(Records Opens)
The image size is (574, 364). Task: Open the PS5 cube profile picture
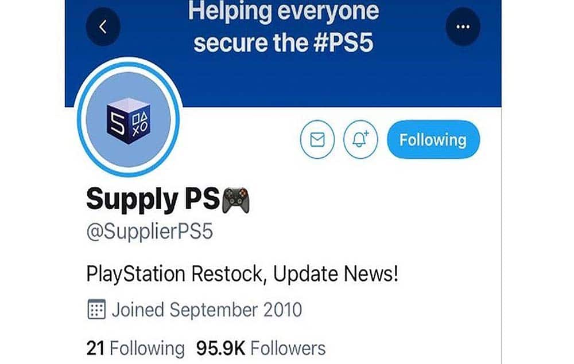coord(128,119)
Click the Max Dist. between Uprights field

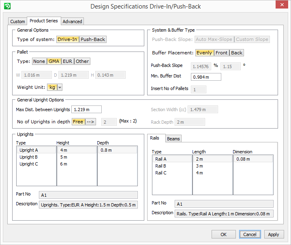(86, 110)
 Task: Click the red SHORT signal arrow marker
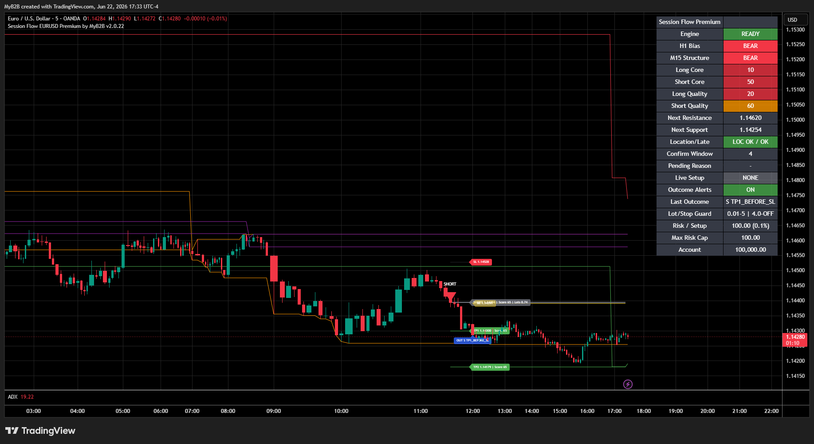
(Records Closes)
> [Exercise]
A word-for-word retyping of every record is required, without the pictures.

> [Solution for this task]
The image size is (574, 364). Task: Open the PS5 cube profile picture
coord(128,119)
Click the Max Dist. between Uprights field

(86, 110)
 Task: Click the red SHORT signal arrow marker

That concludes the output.